Theoretically.... most people coming to FreeBSD at a moment will choose ports, because you come to FreeBSD to be free to "cook" your system in as many way you want.
And don't expect to combine ports and standard packages....this point is regularly discussed in this forum. From the moment you choose custom options from ports, you affect the chain of dependencies, so at a moment you will break the standard package system. In fact, on package update the system will attempt to rollback any customized port to standard packages.
But.... it will also depend on your hardware.
If you run old hardware, maintaining a port system can be painful.
Le'ts take an absurd and stupid example....
You run a Raspberry and you want to compile chromium.... it could take, let's say 7 days, as chromium is well known here to be probably the longest port to compile.
That's also for saying... it depends on what you want to compile.
If you intend to install a light headless server, so with no desktop, with some hardware more powerful than a Raspberry... yes, you can choose ports and "cook" your system.
Other scenario... your hardware is light, very light.... but you absolutely need some custom options for some ports.
The solution is to use "poudriere" on another FreeBSD server running with a good processor which will compile the ports and build custom packages in a http, ftp, repository.
Your light server will install ports through you precompiled custom packages... Custom packages have exactly the same format as the standard packages... they just differ in the options, and so that modifies the chain of dependencies.
Addendum :
------------
Please note that
ports-mgmt/portupgrade tool can intelligently combine ports and standard packages if possible.
The following command
portupgrade -aRP
means :
- a : update all installed port
- R : before updating a given port, update dependencies before if required. What we call backward dependencies.
- P : use package if possible
So portupgrade will download and install standard package for a given port, rather than building it, if :
- the given port "A" is set to its default options
- all dependencies (so running dependencies and building dependencies) of port "A" are set to their default options
In any other cases, portupgrade tool will build the port "A"
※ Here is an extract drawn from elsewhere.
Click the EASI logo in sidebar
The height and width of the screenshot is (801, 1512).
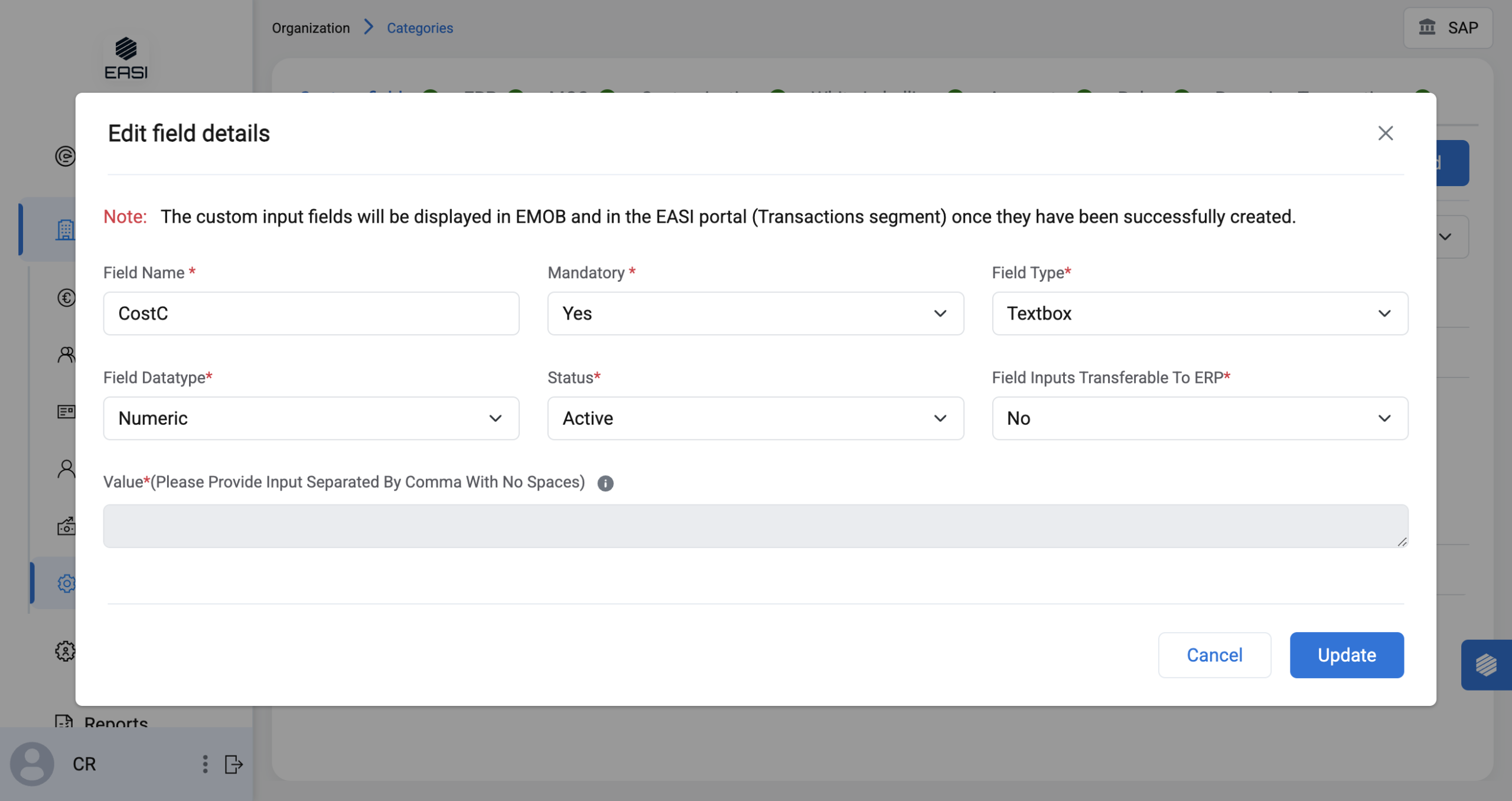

In fact, if you install a little system with only a few ports with custom options, generally you can combine packages and ports through the "portupgrade" tool
If you install a bigger system, as a desktop, this implies a bigger number of ports and so this is creating a very complex chain of dependencies. So there are only few chances for "portupgrade" to install standard packages.
It also depends on the level of dependencies. If you customize essentials packages as Perl, Python.... automatically it affects number of forward packages.
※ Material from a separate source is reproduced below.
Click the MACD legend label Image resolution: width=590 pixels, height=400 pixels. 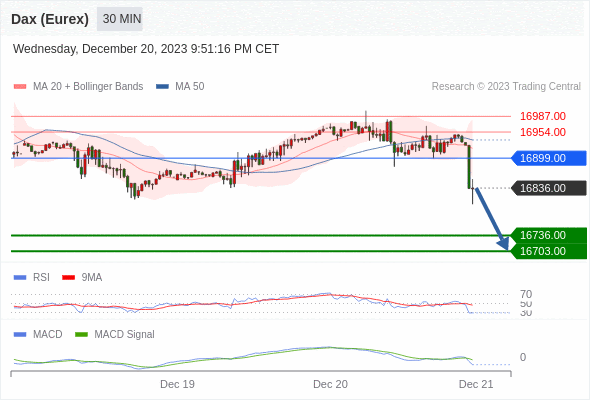coord(47,335)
If you just customize an end user application as "firefox", there is generally no impact on the chain of dependencies as Firefox is rarely a backward dependency.
Anyway, when I choose "port", I personally don't try to combine package, so I never use the "P" option with "portupgrade", because any failure in building a port "A" may reveal related backward dependencies issues.
So first you generally rebuild the dependencies... and you rebuild port "A"
If "portupgrade" installs package "A", it will not warn you on such issues and so you may find the program not working... with no explanation
In a canonical way, if you want to secure a process, if you update "port A", you should also force rebuild all ports that have "port A" as dependency, what we call "forward" dependencies, corresponding to "r" option in "portupgrade" tool.
But this is only theoretical, because updating a very low level package as python, perl ... should theoretically result in a full system rebuild.
For the common user, this is simply not possible as his computer would be used 90% of its time to build, build and always build packages.
This is possible for little systems with few packages, or for some professionals who have powerful "poudriere" dedicated machines, focused on building custom packages, and so able to rebuild all installed port, and serve them in a repository in just a few hours per day.
For any standard user... he takes the risk to not rebuild the forward dependencies, and so do that on "request" when a problem occurs
If you install a big desktop as Gnome, KDE5.... rebuilding a full system can take several days speaking of standard desktop machines, this is the reason why "theory" is not applicable for most of us.